The final phase of a five-year ‘airside’ repositioning of Lisbon International Airport has officially been completed and opened to passengers, with the retail planning and interior design led by global architecture, urbanism and design practice Broadway Malyan. The multi-phase project, for client ANA - Aeroportos de Portugal, the Portuguese National Airports Authority, features an extension to the existing terminal building, as well as a significant upgrade of the retail offer and public concourses, with the phased approach enabling the Airport to continue to operate.
The project has resulted in over 22,000sqm of retail and passenger space being remodelled. This includes the redesign of the terminal foodcourt and public areas and also the design of the retail and public spaces of the new expanded airport areas, the north pier and the central waiting lounge and associated shop units.

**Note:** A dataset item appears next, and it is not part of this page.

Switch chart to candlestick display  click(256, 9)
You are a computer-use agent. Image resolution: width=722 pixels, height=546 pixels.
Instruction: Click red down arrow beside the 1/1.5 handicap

The project, led by the practice’s Lisbon-based team, will ensure that the airport meets the changing needs of airport traffic, while also creating a more open and welcoming environment for passengers.
The new retail opportunities have attracted a number of international high-end fashion retailers including Burberry, Mont Blanc and Ralph Lauren. French retailer FNAC is also set to open a new store.
Stuart Rough, Chairman of Broadway Malyan and who led the design project, said: “Airports are more than gateways which passengers pass through and they should project the excitement of travel, while offering comfort and a wide-range of high-quality retail experiences and waiting facilities.
“Our design meets these aspirations, delivers retail and interior spaces which will transform travellers’ experiences, creating a gateway to Portugal’s capital city. It is a testament to our world-class team of retail and interior design experts working in close partnership with our long-standing client to realise its vision.”
Broadway Malyan’s project enhances the quality of the existing and new spaces. It creates different places and different ambiences along the route taken by passengers, while employing a coherent architectural language for the intervention as a whole.
The redesigned interiors reveal the conceptual purpose of adding a ‘sense of place’, by creating a particular atmosphere for this specific airport. This is apparent from the use of traditional Portuguese architectural elements, shapes and colours, reinterpreted to an unexpected and contemporary use.